7.4-10 – IMDb
I am a man of simple tastes. Jason Bateman + spelling bee + small Indian boy? Can’t go wrong, or so I thought. Faced with Noah, Non-Stop, and Bad Words, I made the mistake of choosing the latter. It’s not that I completely regret watching Bateman’s — he directed the film as well — movie, but I certainly left the theater with the impression that Liam Neeson badassing or Russell Crowe building would have been a better use of my time. Before I get too upset, though, let us ask the pertinent questions.
Should I pay to see it?
Nooooo. I’ll get into my reactions more in the following answers, but suffice to say this one is not worth the price of admission. Bad Words seems destined for a quick trip to Netflix and perhaps some showings on premium, vulgarity-friendly channels. Even at his best, Bateman churns out work that plays best while you watch on your couch, binging Arrested Development or watching Horrible Bosses over and over. This is not his best, though I wouldn’t completely condemn it, and it will probably make you chuckle from the comfort of home months or years in the future.
Could I watch it with a date?
You could not, in good conscience. Again, Bateman’s work, thinking of AD or movies like Identity Thief, often lends itself to light and easy fare, but Bad Words is filled with, well, bad words — along with a generally dark tone that makes it difficult to sympathize with the characters until near the end of the movie. The tiny Indian boy you may have seen berated by Bateman in the trailer is Rohan Chand, and while he helps provide some great moments (augmented by the fact that such ridiculous lines are coming out of such an innocent mouth), I just could not get comfortable with Bateman out of his comfort zone. There is not a healthy relationship to be found in the movie, and your date will probably be more memorable if spent with a movie that will bring laughs on a more consistent basis, and cringes far less often.
|What a happy, strange family.
Could I watch it with my mother?
As usual, this depends on just how close you and Mommy are, but this one is questionable. The movie is filled with bad parents and children feeling their effects, so take that as you will, but many of Bateman’s crude jokes may fall on deaf parental ears. Having had some time to reflect on the movie, I have to say I’m not as disappointed, as the final twenty minutes do redeem the frustration of the first seventy to an extent. That being said, by the time you get there Bateman has pushed you to the brink with relentless crude and insensitive behavior, not made up for by the shortage of hilarious moments one would expect based on the fantastic premise. Usually Jason Bateman’s would be the type of comedy mothers and children could enjoy together, but here he ventures into a different territory, one for which I am struggling to identify a proper target audience.

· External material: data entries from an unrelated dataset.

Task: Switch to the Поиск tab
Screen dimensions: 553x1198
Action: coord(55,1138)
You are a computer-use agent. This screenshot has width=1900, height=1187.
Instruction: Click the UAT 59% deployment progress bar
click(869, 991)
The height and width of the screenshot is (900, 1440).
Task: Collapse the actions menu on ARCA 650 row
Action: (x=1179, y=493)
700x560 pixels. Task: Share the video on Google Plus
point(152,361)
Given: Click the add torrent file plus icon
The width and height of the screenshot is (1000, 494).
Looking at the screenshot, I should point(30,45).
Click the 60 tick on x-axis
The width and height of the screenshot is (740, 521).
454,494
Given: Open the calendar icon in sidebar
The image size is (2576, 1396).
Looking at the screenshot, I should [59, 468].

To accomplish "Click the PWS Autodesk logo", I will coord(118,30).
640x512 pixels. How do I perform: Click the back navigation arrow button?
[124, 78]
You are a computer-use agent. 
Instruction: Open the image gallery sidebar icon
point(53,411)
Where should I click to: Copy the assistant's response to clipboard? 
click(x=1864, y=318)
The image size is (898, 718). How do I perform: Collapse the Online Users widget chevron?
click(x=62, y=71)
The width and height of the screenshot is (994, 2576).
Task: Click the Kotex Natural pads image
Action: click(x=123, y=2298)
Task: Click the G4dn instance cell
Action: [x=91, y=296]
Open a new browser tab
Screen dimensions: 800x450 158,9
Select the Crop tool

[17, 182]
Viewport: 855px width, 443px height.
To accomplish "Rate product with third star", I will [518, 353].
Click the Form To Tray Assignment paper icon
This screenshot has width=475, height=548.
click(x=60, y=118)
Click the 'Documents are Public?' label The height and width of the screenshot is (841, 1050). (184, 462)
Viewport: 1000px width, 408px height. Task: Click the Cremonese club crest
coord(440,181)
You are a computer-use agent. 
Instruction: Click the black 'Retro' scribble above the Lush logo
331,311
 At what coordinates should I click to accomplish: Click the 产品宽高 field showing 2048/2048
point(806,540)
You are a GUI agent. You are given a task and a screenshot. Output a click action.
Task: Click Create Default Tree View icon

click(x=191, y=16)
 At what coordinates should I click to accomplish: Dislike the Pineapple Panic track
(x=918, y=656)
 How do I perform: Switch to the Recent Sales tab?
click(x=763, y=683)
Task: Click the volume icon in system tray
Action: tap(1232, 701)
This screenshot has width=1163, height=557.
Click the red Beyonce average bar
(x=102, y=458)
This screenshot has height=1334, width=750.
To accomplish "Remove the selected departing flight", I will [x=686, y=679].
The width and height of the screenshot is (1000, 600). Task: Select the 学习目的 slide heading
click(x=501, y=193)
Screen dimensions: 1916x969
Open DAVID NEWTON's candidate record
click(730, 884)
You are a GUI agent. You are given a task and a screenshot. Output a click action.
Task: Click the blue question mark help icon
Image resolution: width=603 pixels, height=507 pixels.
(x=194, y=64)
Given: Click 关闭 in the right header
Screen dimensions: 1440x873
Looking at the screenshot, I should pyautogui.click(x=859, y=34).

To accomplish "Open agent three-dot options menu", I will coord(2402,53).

Bateman succeeds in undermining some of the ridiculousness in youth competition and the poor behavior it elicits in parents, but it’s hard to tell exactly what he was trying to do, for his focus strays as the movie reaches its conclusion. He’s telling us something about competition, ambition, and familial estrangement, but it’s hard to tell what that is. I don’t know if Bateman himself even knows.